───── Data section ─────

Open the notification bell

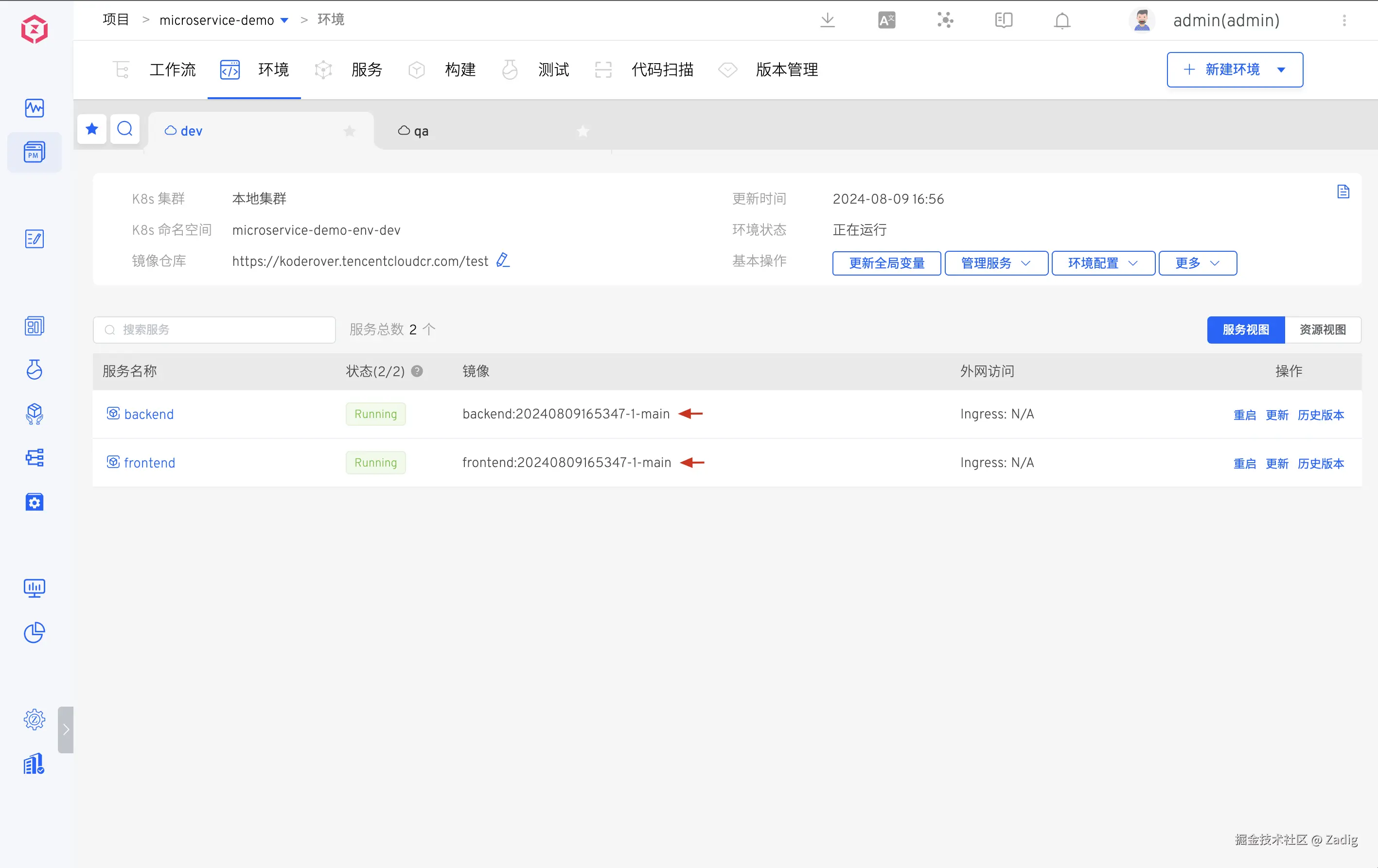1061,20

─────
───── Data section ─────

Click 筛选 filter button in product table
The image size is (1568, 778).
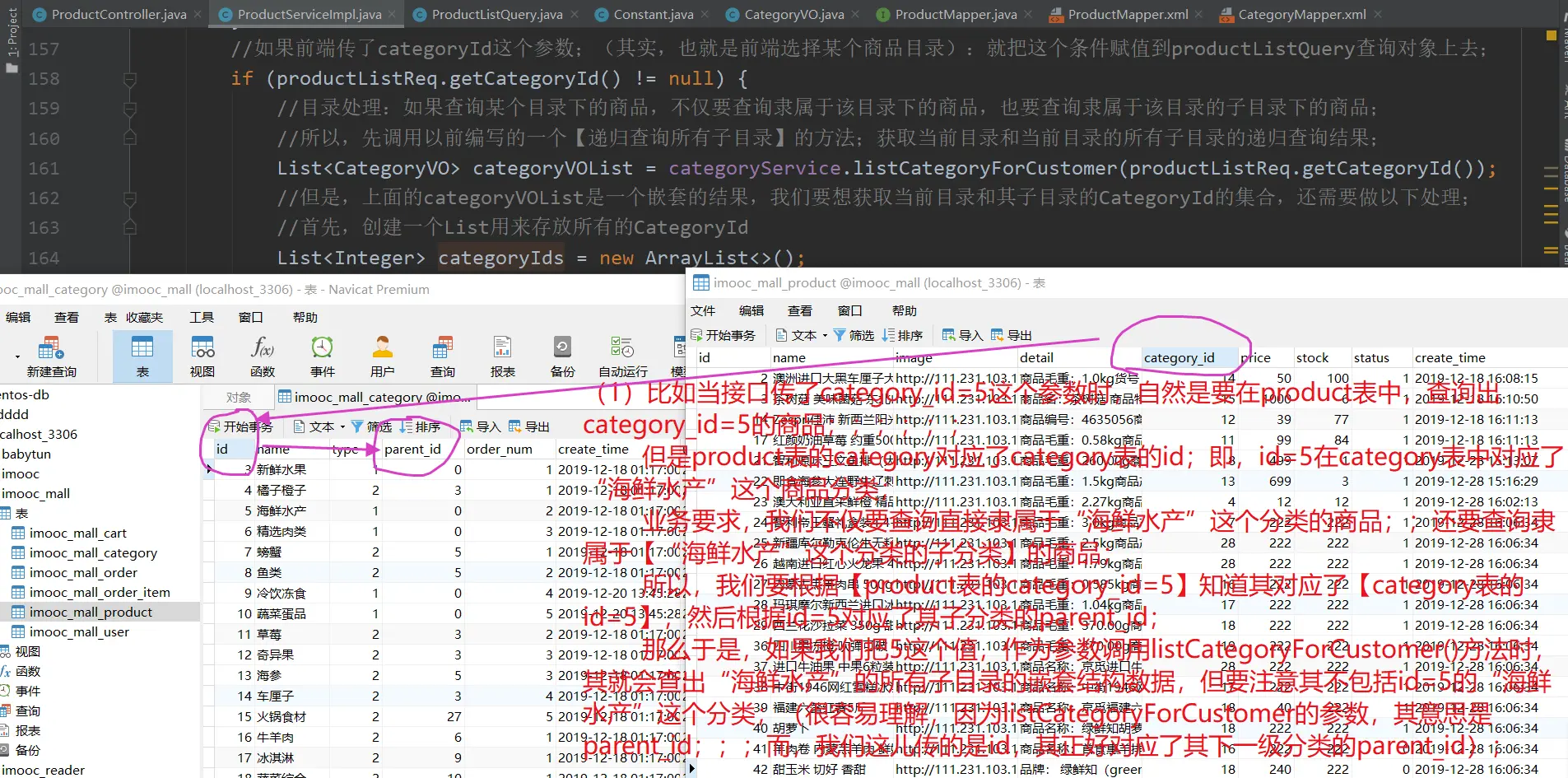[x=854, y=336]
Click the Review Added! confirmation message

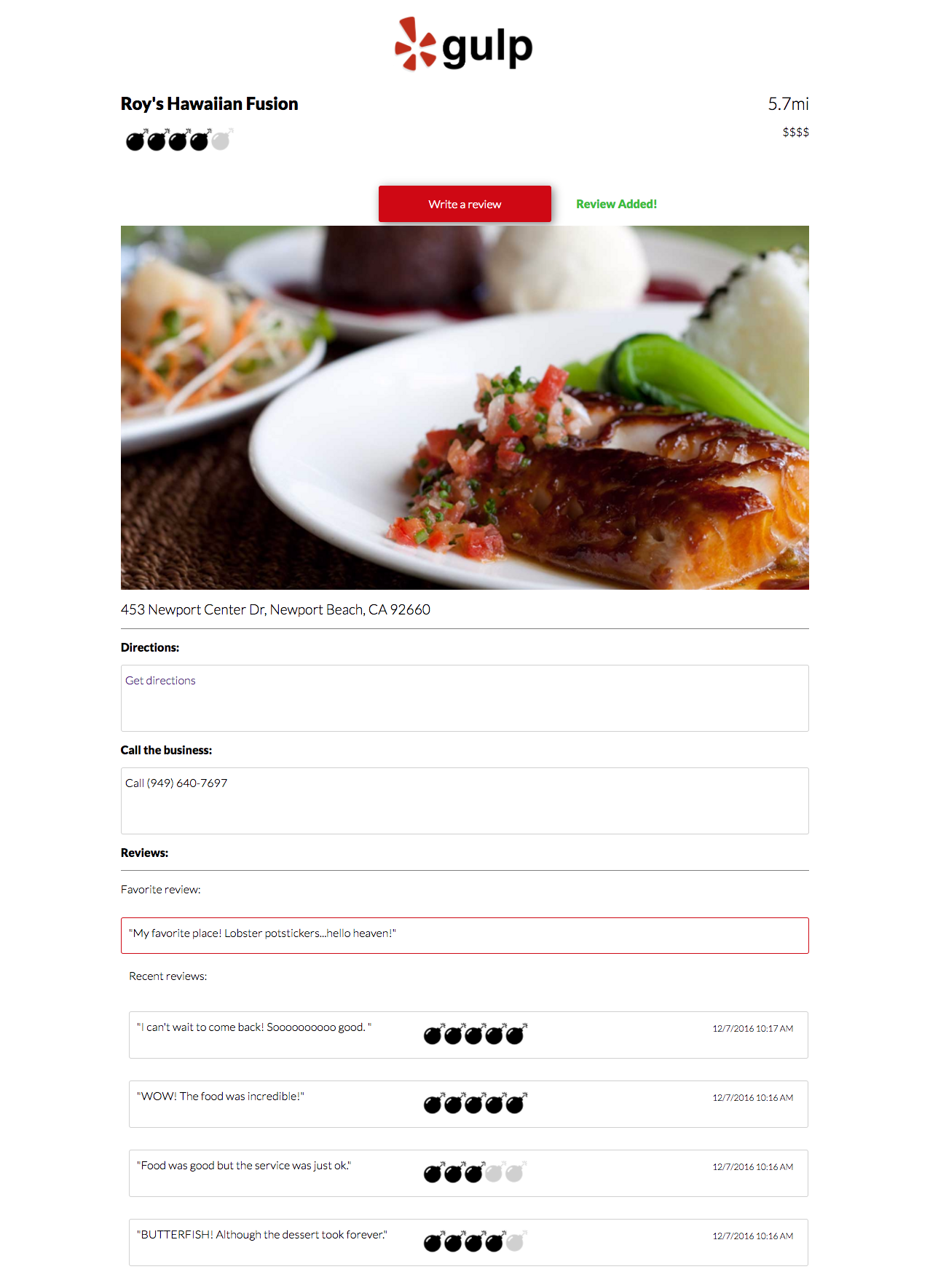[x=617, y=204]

─────
───── Data section ─────

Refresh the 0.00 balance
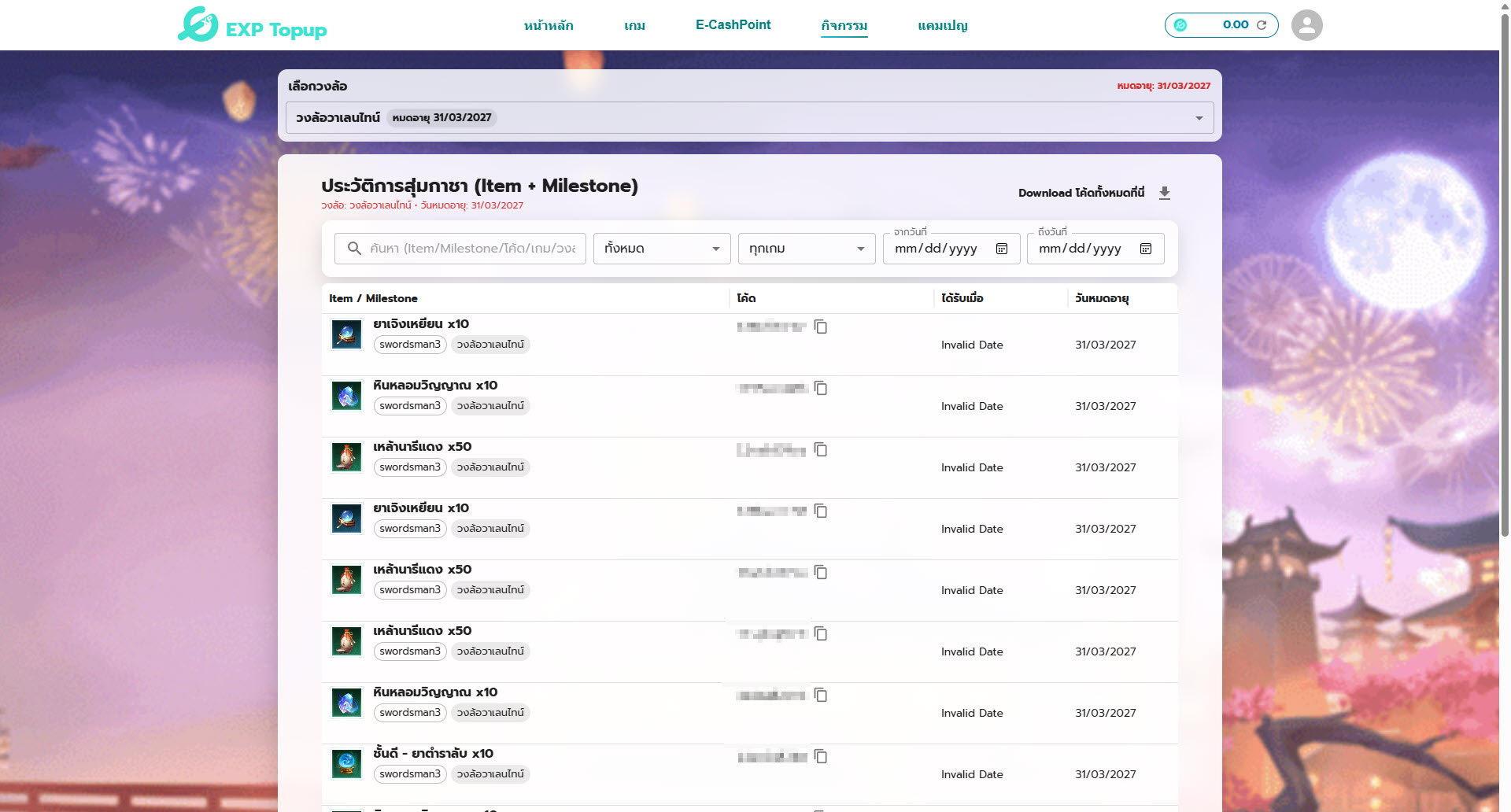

─────

- Aim of the exercise: Convert the entries from the line containing "Click 筛选 filter button in product table" through the line containing "[x=617, y=204]" into a two-column CSV. Use the columns instruction and location, with one row per entry, each value in a single quoted field with line breaks turned into spaces and the pictures left out.

- Response for this exercise:
instruction,location
"Click 筛选 filter button in product table The image size is (1568, 778).","[x=854, y=336]"
"Click the Review Added! confirmation message","[x=617, y=204]"